### DIRECTION 1
According to the court opinion on the Los Angeles water contract, why did the water company extend its pipe lines, reservoirs, and other parts of its plant? Answer in one to three sentences.
### DIRECTION 2
Extend the court opinion on the Los Angeles water contract from the point where it stops.

The foregoing are, we think, all the parts of said contract necessary to be now stated. Other parts of the contract may he hereafter noticed, and other facts disclosed by the record which are material in the case will be presently stated.
At the date of the execution of the contract the city' of Los Angeles contained only from five thousand to six thousand inhabitants, and its boundaries were confined to four square leagues of land; at the termination of the thirty years, in 1898, its population was over one hundred thousand, and its boundaries has been extended in several directions so as to include from *376ten to fifteen additional square miles. As fast as this increase in area and population took place the water company, at vast expense, extended its pipe lines, reservoirs system and other necessary parts of a water plant, so as to supply the growing wants of the city and its people. It extended its lines outside of the territory over which the city had municipal jurisdiction at the date of the contract, and acquired from others reservoirs and water property which were on the new territory, and constructed upon land which the city did not own, and through streets which had no existence in 1868. Throughout all the territory, old and new, it furnished free water for hydrants, fire apparatus, school purposes, et cetera, as the increasing- population and settlement demanded. It is quite clear from the record that the company substantially complied with all its covenants in the contract.

### MATERIAL
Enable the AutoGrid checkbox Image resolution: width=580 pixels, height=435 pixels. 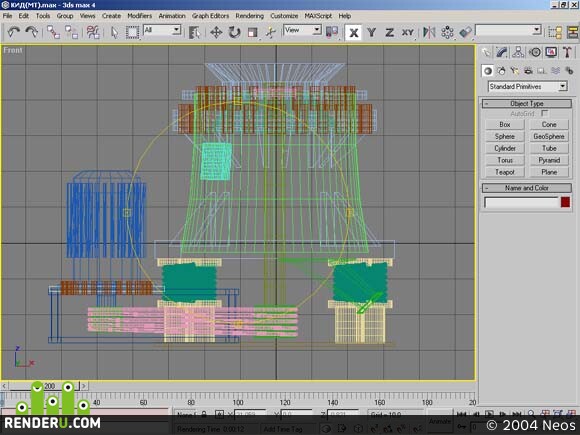[x=544, y=113]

### REPLY 1
The company extended its pipe lines, reservoirs, and other necessary parts of its water plant to supply the growing wants of the city and its people. Los Angeles grew from five or six thousand inhabitants at the date of the contract to over one hundred thousand by 1898. Its boundaries expanded to take in ten to fifteen additional square miles.

### REPLY 2
The thirty years mentioned in the contract ended on the twenty-second day of July, 1898. When that date was near at hand the city had made no arrangements to pay for the improvements and had made no tender of the value thereof; on the other hand, it claimed the right to take possession of all the waterworks property without any previous payment of the value thereof, and threatened to take such possession immediately at the termination of the thirty years. It claimed to be in the position of a lessor, -with the right of possession at the end of the term. There had been no fixing of the amount of the value of the property by arbitration. The city had no money in its treasury with which to pay for the value of the property. There was a great difference of opinion between the two parties as to such value. The' city; however, admitted that the value was as much as one million of dollars; and it is quite apparent that, under the law, it-had-no means to raise that amount of money except by the issuance of bonds, which would have to be sanctioned by a vote of the electors of the city, and thus the prospect of its ability to pay was distant and contingent upon the consent of the electors. Under these circumstances the Los Angeles City Water Company, a few days before the expiration of the thirty years, brought the action hereinbefore alluded to to restrain the city from taking possession of the property out of which the appeal Ud. 657 arose.
The Crystal Springs Land and Water Company, it is proper to *377say here, is a corporation which owns, or claims to own, a, certain water plant which it had leased to the Los Angeles City Water Company, the pipes, plants, et cetera, of the former company connecting with the works of the latter; and there is a contention between the parties as to whether or not the property, or at least a part of it, claimed by the Crystal Springs company belongs to the Los Angeles Water Company and is part of the property which the city should have under the said contract. As the city also threatened to take possession of part of the property claimed by the Crystal Springs company, the latter also brought an action against the city to prevent that threatened action of the city, at the same time the action just above referred to was brought by the Los Angeles City Water Company, and, so far as these present appeals are concerned, no adjudication as to the relationship between these two water companies is necessary. The court granted the injunction in the said suit of the Crystal Springs company against the city.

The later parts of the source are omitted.